Reproduce each of the following records verbatim, line for line, with no alterations.

▶ _Supplied records_:
--- Begin ---

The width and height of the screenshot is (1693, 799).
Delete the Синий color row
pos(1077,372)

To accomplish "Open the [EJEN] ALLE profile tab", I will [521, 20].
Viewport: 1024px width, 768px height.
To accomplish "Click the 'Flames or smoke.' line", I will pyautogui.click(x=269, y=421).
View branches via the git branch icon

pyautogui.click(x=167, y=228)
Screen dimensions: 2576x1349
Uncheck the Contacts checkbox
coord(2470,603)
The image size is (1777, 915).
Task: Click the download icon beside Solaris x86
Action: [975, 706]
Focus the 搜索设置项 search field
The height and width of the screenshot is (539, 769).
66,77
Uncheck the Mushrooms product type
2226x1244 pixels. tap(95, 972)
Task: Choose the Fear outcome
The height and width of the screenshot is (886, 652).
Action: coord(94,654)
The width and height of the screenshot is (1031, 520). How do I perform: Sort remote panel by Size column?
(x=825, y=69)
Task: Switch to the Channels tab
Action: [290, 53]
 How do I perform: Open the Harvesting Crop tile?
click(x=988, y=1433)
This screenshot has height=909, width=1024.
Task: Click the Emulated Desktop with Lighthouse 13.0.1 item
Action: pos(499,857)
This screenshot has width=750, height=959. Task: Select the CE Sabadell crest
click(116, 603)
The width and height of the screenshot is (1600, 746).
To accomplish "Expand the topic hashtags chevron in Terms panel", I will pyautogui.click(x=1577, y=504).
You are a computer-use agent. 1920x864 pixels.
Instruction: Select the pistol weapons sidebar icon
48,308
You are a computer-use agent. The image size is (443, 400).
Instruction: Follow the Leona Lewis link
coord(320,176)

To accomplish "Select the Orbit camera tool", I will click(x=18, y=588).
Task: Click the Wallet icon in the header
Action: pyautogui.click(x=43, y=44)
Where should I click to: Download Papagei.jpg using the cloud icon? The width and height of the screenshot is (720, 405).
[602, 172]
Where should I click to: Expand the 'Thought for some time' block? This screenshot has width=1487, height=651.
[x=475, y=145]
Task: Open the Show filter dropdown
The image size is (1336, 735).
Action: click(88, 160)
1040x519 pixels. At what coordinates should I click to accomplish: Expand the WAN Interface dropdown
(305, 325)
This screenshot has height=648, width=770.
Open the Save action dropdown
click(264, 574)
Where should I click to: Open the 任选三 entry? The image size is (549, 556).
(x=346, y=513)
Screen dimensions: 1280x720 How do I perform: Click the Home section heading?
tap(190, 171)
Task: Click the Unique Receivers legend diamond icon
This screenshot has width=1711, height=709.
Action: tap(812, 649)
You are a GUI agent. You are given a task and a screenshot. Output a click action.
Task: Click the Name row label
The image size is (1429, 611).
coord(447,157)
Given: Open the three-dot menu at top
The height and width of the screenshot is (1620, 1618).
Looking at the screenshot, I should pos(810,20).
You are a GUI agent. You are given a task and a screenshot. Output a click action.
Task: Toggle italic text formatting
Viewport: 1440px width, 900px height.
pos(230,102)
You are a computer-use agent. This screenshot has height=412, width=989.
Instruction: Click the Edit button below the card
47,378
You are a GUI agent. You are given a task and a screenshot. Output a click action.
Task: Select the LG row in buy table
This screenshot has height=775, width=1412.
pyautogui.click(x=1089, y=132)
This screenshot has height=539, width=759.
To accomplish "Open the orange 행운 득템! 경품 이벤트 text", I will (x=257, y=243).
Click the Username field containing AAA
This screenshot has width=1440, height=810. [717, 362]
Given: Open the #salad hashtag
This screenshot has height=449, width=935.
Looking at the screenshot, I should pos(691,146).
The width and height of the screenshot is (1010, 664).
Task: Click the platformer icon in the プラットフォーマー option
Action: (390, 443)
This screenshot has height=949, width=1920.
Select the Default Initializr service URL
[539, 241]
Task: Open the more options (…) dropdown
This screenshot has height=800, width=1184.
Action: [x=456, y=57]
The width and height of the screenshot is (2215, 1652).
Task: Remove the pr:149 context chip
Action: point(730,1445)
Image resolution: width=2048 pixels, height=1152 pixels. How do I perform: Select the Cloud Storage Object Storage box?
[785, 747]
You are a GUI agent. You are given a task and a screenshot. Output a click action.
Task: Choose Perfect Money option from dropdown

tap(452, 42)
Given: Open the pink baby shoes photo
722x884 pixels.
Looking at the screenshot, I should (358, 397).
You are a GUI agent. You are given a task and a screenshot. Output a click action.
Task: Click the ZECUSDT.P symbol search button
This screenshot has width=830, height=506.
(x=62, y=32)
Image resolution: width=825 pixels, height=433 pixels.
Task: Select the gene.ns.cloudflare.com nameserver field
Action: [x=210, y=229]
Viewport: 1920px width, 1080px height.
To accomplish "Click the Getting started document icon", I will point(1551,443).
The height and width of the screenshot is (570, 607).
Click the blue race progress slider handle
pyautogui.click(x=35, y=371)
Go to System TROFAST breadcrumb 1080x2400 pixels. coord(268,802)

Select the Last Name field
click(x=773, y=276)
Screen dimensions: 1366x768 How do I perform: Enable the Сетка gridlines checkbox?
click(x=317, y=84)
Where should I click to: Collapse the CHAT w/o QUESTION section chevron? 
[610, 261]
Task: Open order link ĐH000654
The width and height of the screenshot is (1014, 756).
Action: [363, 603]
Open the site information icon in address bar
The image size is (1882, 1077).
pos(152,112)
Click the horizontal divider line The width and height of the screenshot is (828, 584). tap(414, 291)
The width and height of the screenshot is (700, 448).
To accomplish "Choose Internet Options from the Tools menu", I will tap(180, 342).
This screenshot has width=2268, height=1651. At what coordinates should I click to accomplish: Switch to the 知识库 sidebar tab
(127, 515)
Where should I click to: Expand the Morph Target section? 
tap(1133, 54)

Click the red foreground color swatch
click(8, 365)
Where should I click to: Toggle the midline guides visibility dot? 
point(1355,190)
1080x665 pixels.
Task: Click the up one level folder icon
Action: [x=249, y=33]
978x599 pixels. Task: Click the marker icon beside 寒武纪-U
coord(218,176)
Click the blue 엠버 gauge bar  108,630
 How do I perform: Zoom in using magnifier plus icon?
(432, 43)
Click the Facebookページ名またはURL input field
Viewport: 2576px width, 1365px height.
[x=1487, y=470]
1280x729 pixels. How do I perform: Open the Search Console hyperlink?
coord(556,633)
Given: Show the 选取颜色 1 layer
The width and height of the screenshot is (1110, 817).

--- End ---

▶ _Written response_:
The width and height of the screenshot is (1693, 799).
Delete the Синий color row
pos(1077,372)

To accomplish "Open the [EJEN] ALLE profile tab", I will [521, 20].
Viewport: 1024px width, 768px height.
To accomplish "Click the 'Flames or smoke.' line", I will pyautogui.click(x=269, y=421).
View branches via the git branch icon

pyautogui.click(x=167, y=228)
Screen dimensions: 2576x1349
Uncheck the Contacts checkbox
coord(2470,603)
The image size is (1777, 915).
Task: Click the download icon beside Solaris x86
Action: [975, 706]
Focus the 搜索设置项 search field
The height and width of the screenshot is (539, 769).
66,77
Uncheck the Mushrooms product type
2226x1244 pixels. tap(95, 972)
Task: Choose the Fear outcome
The height and width of the screenshot is (886, 652).
Action: coord(94,654)
The width and height of the screenshot is (1031, 520). How do I perform: Sort remote panel by Size column?
(x=825, y=69)
Task: Switch to the Channels tab
Action: [290, 53]
 How do I perform: Open the Harvesting Crop tile?
click(x=988, y=1433)
This screenshot has height=909, width=1024.
Task: Click the Emulated Desktop with Lighthouse 13.0.1 item
Action: pos(499,857)
This screenshot has width=750, height=959. Task: Select the CE Sabadell crest
click(116, 603)
The width and height of the screenshot is (1600, 746).
To accomplish "Expand the topic hashtags chevron in Terms panel", I will pyautogui.click(x=1577, y=504).
You are a computer-use agent. 1920x864 pixels.
Instruction: Select the pistol weapons sidebar icon
48,308
You are a computer-use agent. The image size is (443, 400).
Instruction: Follow the Leona Lewis link
coord(320,176)

To accomplish "Select the Orbit camera tool", I will click(x=18, y=588).
Task: Click the Wallet icon in the header
Action: pyautogui.click(x=43, y=44)
Where should I click to: Download Papagei.jpg using the cloud icon? The width and height of the screenshot is (720, 405).
[602, 172]
Where should I click to: Expand the 'Thought for some time' block? This screenshot has width=1487, height=651.
[x=475, y=145]
Task: Open the Show filter dropdown
The image size is (1336, 735).
Action: click(88, 160)
1040x519 pixels. At what coordinates should I click to accomplish: Expand the WAN Interface dropdown
(305, 325)
This screenshot has height=648, width=770.
Open the Save action dropdown
click(264, 574)
Where should I click to: Open the 任选三 entry? The image size is (549, 556).
(x=346, y=513)
Screen dimensions: 1280x720 How do I perform: Click the Home section heading?
tap(190, 171)
Task: Click the Unique Receivers legend diamond icon
This screenshot has width=1711, height=709.
Action: tap(812, 649)
You are a GUI agent. You are given a task and a screenshot. Output a click action.
Task: Click the Name row label
The image size is (1429, 611).
coord(447,157)
Given: Open the three-dot menu at top
The height and width of the screenshot is (1620, 1618).
Looking at the screenshot, I should pos(810,20).
You are a GUI agent. You are given a task and a screenshot. Output a click action.
Task: Toggle italic text formatting
Viewport: 1440px width, 900px height.
pos(230,102)
You are a computer-use agent. This screenshot has height=412, width=989.
Instruction: Click the Edit button below the card
47,378
You are a GUI agent. You are given a task and a screenshot. Output a click action.
Task: Select the LG row in buy table
This screenshot has height=775, width=1412.
pyautogui.click(x=1089, y=132)
This screenshot has height=539, width=759.
To accomplish "Open the orange 행운 득템! 경품 이벤트 text", I will (x=257, y=243).
Click the Username field containing AAA
This screenshot has width=1440, height=810. [717, 362]
Given: Open the #salad hashtag
This screenshot has height=449, width=935.
Looking at the screenshot, I should pos(691,146).
The width and height of the screenshot is (1010, 664).
Task: Click the platformer icon in the プラットフォーマー option
Action: (390, 443)
This screenshot has height=949, width=1920.
Select the Default Initializr service URL
[539, 241]
Task: Open the more options (…) dropdown
This screenshot has height=800, width=1184.
Action: [x=456, y=57]
The width and height of the screenshot is (2215, 1652).
Task: Remove the pr:149 context chip
Action: point(730,1445)
Image resolution: width=2048 pixels, height=1152 pixels. How do I perform: Select the Cloud Storage Object Storage box?
[785, 747]
You are a GUI agent. You are given a task and a screenshot. Output a click action.
Task: Choose Perfect Money option from dropdown

tap(452, 42)
Given: Open the pink baby shoes photo
722x884 pixels.
Looking at the screenshot, I should (358, 397).
You are a GUI agent. You are given a task and a screenshot. Output a click action.
Task: Click the ZECUSDT.P symbol search button
This screenshot has width=830, height=506.
(x=62, y=32)
Image resolution: width=825 pixels, height=433 pixels.
Task: Select the gene.ns.cloudflare.com nameserver field
Action: [x=210, y=229]
Viewport: 1920px width, 1080px height.
To accomplish "Click the Getting started document icon", I will point(1551,443).
The height and width of the screenshot is (570, 607).
Click the blue race progress slider handle
pyautogui.click(x=35, y=371)
Go to System TROFAST breadcrumb 1080x2400 pixels. coord(268,802)

Select the Last Name field
click(x=773, y=276)
Screen dimensions: 1366x768 How do I perform: Enable the Сетка gridlines checkbox?
click(x=317, y=84)
Where should I click to: Collapse the CHAT w/o QUESTION section chevron? 
[610, 261]
Task: Open order link ĐH000654
The width and height of the screenshot is (1014, 756).
Action: [363, 603]
Open the site information icon in address bar
The image size is (1882, 1077).
pos(152,112)
Click the horizontal divider line The width and height of the screenshot is (828, 584). tap(414, 291)
The width and height of the screenshot is (700, 448).
To accomplish "Choose Internet Options from the Tools menu", I will tap(180, 342).
This screenshot has width=2268, height=1651. At what coordinates should I click to accomplish: Switch to the 知识库 sidebar tab
(127, 515)
Where should I click to: Expand the Morph Target section? 
tap(1133, 54)

Click the red foreground color swatch
click(8, 365)
Where should I click to: Toggle the midline guides visibility dot? 
point(1355,190)
1080x665 pixels.
Task: Click the up one level folder icon
Action: [x=249, y=33]
978x599 pixels. Task: Click the marker icon beside 寒武纪-U
coord(218,176)
Click the blue 엠버 gauge bar  108,630
 How do I perform: Zoom in using magnifier plus icon?
(432, 43)
Click the Facebookページ名またはURL input field
Viewport: 2576px width, 1365px height.
[x=1487, y=470]
1280x729 pixels. How do I perform: Open the Search Console hyperlink?
coord(556,633)
Given: Show the 选取颜色 1 layer
The width and height of the screenshot is (1110, 817).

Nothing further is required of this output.